DATE: WEDNESDAY, July 14, 1993                   TAG: 9307140137
SECTION: NATIONAL/INTERNATIONAL                    PAGE: A-6   EDITION: METRO 
SOURCE: Associated Press
DATELINE: OKUSHIRI, JAPAN                                LENGTH: Medium


QUAKE UNLEASHES DESTRUCTION

Weeping villagers searched for missing relatives in wreckage strewn with rice bowls and family photos Tuesday, a day after a major earthquake crumpled buildings and set off fires and huge tidal waves in northern Japan.

At least 65 people died in the quake, which was the deadliest in Japan since at least 1983.

"I never had much, but what I had, I lost it all," said Fujiharu Hatsuzuka, walking around a pile of smoking ashes that used to be his wooden house in Aonae village on the Sea of Japan island of Okushiri.

The 63-year-old squid fisherman also lost his life savings of about $2,700 in the firestorm that raged after Monday night's quake, which measured 7.8 on the Richter scale.

But Hatsuzuka was more fortunate than some - at least he knew that his wife and two sons were alive and sheltered at a local school. Villagers who did not have that comfort wandered amid the ruins, yelling at buses in search of 72 people missing after the quake.

Police said 72 people were injured in the quake and resulting fires and tidal waves that hit as far away as South Korea and Russia. Kyodo News Service reported 80 dead and 167 missing.

On nearby Hokkaido, Japan's northernmost main island, huge tidal waves smashed villages, buckled roads and sucked cars out to sea with some occupants thought to be still inside.

But Okushiri took the brunt of the quake, which matched a 7.8 quake in January that was the strongest to hit Japan in 15 years. That quake killed two people.

Prime Minister Kiichi Miyazawa left campaigning for Sunday's parliamentary elections to survey the damage. He promised to do his best for the victims.

Forty-four people were killed on Okushiri, located off the west coast of Hokkaido and just 30 miles south of the epicenter.

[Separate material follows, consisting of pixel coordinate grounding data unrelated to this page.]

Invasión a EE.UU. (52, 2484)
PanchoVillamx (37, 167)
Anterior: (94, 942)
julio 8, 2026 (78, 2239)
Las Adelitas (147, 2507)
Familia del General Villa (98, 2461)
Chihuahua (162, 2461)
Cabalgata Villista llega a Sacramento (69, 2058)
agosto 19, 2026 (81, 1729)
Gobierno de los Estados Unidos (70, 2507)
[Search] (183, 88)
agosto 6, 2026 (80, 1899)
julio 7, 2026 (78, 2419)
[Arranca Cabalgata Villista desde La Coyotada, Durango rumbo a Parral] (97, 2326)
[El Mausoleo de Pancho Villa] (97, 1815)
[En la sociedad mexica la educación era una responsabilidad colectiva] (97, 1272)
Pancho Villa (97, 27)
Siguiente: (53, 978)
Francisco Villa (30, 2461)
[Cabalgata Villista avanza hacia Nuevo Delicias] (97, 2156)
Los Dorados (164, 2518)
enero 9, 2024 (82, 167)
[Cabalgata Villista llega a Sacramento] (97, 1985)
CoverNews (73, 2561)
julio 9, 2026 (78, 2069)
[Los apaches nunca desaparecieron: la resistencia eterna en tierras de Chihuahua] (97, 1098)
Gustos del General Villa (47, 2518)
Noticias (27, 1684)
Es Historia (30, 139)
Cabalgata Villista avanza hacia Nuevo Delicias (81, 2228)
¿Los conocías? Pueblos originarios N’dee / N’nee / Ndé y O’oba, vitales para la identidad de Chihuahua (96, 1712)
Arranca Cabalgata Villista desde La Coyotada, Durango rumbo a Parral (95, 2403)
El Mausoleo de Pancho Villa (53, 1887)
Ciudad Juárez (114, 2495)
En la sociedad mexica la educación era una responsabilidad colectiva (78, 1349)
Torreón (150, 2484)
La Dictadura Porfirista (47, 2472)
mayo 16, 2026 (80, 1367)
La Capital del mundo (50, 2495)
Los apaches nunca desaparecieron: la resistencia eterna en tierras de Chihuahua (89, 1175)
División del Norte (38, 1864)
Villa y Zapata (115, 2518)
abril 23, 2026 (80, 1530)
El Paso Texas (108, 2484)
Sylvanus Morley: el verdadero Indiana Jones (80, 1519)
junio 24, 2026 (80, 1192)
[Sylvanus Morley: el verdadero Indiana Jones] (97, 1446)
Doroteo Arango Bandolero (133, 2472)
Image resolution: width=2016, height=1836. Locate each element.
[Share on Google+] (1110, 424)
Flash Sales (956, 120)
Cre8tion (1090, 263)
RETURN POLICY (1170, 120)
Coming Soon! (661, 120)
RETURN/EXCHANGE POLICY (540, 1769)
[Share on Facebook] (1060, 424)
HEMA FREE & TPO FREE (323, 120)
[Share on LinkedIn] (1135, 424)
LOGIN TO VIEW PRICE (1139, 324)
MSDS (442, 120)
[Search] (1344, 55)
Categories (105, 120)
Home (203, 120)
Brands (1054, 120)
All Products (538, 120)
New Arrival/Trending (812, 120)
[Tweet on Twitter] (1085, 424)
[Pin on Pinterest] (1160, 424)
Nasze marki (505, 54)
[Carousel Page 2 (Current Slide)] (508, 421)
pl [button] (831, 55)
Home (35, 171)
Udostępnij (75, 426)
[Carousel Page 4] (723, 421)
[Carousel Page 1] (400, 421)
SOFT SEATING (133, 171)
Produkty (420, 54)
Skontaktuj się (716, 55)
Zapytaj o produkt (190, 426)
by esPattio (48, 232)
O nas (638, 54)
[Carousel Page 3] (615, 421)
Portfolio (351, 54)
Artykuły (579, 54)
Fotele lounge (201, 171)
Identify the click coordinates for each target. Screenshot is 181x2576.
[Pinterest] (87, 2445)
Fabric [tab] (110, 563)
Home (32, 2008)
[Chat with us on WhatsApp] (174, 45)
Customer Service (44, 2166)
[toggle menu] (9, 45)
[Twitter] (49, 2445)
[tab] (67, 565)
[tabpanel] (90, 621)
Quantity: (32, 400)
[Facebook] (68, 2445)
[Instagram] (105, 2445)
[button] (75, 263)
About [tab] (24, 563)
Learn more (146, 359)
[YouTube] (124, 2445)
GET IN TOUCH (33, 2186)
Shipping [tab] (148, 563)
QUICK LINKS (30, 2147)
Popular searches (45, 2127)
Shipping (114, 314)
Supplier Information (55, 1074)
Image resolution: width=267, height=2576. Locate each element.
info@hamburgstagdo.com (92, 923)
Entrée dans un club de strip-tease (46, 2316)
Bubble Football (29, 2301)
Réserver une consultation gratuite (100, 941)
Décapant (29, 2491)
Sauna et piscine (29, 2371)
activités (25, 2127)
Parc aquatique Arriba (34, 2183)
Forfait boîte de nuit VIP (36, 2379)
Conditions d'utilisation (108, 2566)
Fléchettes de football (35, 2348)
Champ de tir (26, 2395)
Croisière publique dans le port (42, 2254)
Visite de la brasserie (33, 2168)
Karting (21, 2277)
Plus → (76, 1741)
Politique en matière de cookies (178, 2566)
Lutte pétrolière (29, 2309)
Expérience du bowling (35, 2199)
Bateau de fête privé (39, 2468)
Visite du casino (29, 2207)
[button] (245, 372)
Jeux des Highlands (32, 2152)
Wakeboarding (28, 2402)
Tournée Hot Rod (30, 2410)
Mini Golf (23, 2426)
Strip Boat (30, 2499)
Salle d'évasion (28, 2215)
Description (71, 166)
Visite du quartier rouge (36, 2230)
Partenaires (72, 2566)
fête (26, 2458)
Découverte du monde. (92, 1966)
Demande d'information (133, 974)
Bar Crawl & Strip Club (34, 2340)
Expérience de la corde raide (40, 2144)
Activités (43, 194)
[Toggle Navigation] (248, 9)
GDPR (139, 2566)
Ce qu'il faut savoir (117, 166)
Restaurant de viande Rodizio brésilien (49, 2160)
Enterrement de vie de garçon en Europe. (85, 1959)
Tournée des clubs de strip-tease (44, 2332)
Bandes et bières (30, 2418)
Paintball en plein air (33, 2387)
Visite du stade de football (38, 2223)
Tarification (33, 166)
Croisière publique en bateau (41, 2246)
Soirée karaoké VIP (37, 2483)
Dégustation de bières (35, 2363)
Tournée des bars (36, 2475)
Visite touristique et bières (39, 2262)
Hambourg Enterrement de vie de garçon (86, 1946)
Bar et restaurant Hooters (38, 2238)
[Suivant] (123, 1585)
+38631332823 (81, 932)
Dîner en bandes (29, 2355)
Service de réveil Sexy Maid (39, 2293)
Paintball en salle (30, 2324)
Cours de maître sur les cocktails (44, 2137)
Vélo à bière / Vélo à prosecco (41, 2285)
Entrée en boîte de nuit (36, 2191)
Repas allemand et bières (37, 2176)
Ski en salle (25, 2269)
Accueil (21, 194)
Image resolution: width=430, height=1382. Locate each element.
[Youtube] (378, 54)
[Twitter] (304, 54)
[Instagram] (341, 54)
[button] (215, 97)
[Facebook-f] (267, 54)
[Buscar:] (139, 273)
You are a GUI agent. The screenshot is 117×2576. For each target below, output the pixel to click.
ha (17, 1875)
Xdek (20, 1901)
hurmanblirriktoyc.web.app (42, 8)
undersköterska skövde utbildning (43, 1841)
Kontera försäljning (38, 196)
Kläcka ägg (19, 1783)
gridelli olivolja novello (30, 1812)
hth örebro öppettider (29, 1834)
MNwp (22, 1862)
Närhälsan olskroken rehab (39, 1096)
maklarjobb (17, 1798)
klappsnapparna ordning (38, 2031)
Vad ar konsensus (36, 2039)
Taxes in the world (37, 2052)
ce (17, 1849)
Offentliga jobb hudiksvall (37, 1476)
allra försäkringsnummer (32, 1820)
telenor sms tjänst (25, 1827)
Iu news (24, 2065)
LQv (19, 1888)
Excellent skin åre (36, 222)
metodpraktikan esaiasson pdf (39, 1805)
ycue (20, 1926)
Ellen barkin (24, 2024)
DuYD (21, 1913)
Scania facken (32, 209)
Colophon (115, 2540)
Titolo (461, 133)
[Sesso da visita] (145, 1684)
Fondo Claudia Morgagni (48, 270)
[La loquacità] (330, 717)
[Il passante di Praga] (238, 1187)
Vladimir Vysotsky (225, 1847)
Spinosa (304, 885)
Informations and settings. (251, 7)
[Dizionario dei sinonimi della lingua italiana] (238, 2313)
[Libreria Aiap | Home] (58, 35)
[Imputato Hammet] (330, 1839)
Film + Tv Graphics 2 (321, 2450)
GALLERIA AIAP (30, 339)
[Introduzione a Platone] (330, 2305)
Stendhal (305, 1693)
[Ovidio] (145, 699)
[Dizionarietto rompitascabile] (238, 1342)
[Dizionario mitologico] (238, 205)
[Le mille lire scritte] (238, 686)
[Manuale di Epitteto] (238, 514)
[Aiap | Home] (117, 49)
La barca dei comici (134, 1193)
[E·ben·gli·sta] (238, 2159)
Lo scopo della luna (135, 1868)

Twenty were killed on Hokkaido and one on the main island of Honshu.

It was the deadliest quake in Japan since at least 1983, when 104 people were killed after tidal waves hit the north.

The earthquake was centered 30 miles under the Sea of Japan and about 50 miles west of Hokkaido.

Japan's Meteorological Agency broadcast tsunami warnings within five minutes after the quake hit at 10:17 p.m. Monday, but many victims did not have time to reach higher ground.

Death and destruction came from landslides and collapsing buildings as well as 16-foot tidal waves and fires.